** begin SUPPLIED RECORDS **

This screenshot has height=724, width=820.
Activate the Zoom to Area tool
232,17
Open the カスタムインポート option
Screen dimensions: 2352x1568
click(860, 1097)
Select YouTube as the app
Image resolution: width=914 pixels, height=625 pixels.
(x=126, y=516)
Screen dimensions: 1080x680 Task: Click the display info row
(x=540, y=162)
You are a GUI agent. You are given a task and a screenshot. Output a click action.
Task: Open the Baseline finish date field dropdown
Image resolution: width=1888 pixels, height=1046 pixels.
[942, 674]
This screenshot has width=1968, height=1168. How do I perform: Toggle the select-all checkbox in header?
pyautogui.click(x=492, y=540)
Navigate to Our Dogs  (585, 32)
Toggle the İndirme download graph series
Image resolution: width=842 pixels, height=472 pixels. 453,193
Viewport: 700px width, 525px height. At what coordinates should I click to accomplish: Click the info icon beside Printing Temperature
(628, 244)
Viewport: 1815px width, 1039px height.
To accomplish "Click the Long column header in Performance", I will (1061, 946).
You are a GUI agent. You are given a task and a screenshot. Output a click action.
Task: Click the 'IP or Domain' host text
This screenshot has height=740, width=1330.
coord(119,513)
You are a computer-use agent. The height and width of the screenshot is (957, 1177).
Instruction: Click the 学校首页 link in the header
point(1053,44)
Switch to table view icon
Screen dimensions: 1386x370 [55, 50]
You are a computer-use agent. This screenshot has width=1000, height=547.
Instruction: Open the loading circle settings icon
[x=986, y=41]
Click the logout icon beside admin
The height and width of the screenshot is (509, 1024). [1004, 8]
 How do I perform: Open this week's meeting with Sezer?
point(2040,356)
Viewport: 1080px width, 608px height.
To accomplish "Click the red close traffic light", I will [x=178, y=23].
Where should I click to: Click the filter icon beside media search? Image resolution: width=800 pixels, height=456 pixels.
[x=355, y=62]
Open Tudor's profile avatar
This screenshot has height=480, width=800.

** end SUPPLIED RECORDS **

Rewrite all of the material above as a numbered list, leaving out any blank lines.

1. This screenshot has height=724, width=820.
2. Activate the Zoom to Area tool
3. 232,17
4. Open the カスタムインポート option
5. Screen dimensions: 2352x1568
6. click(860, 1097)
7. Select YouTube as the app
8. Image resolution: width=914 pixels, height=625 pixels.
9. (x=126, y=516)
10. Screen dimensions: 1080x680 Task: Click the display info row
11. (x=540, y=162)
12. You are a GUI agent. You are given a task and a screenshot. Output a click action.
13. Task: Open the Baseline finish date field dropdown
14. Image resolution: width=1888 pixels, height=1046 pixels.
15. [942, 674]
16. This screenshot has width=1968, height=1168. How do I perform: Toggle the select-all checkbox in header?
17. pyautogui.click(x=492, y=540)
18. Navigate to Our Dogs  (585, 32)
19. Toggle the İndirme download graph series
20. Image resolution: width=842 pixels, height=472 pixels. 453,193
21. Viewport: 700px width, 525px height. At what coordinates should I click to accomplish: Click the info icon beside Printing Temperature
22. (628, 244)
23. Viewport: 1815px width, 1039px height.
24. To accomplish "Click the Long column header in Performance", I will (1061, 946).
25. You are a GUI agent. You are given a task and a screenshot. Output a click action.
26. Task: Click the 'IP or Domain' host text
27. This screenshot has height=740, width=1330.
28. coord(119,513)
29. You are a computer-use agent. The height and width of the screenshot is (957, 1177).
30. Instruction: Click the 学校首页 link in the header
31. point(1053,44)
32. Switch to table view icon
33. Screen dimensions: 1386x370 [55, 50]
34. You are a computer-use agent. This screenshot has width=1000, height=547.
35. Instruction: Open the loading circle settings icon
36. [x=986, y=41]
37. Click the logout icon beside admin
38. The height and width of the screenshot is (509, 1024). [1004, 8]
39.  How do I perform: Open this week's meeting with Sezer?
40. point(2040,356)
41. Viewport: 1080px width, 608px height.
42. To accomplish "Click the red close traffic light", I will [x=178, y=23].
43. Where should I click to: Click the filter icon beside media search? Image resolution: width=800 pixels, height=456 pixels.
44. [x=355, y=62]
45. Open Tudor's profile avatar
46. This screenshot has height=480, width=800.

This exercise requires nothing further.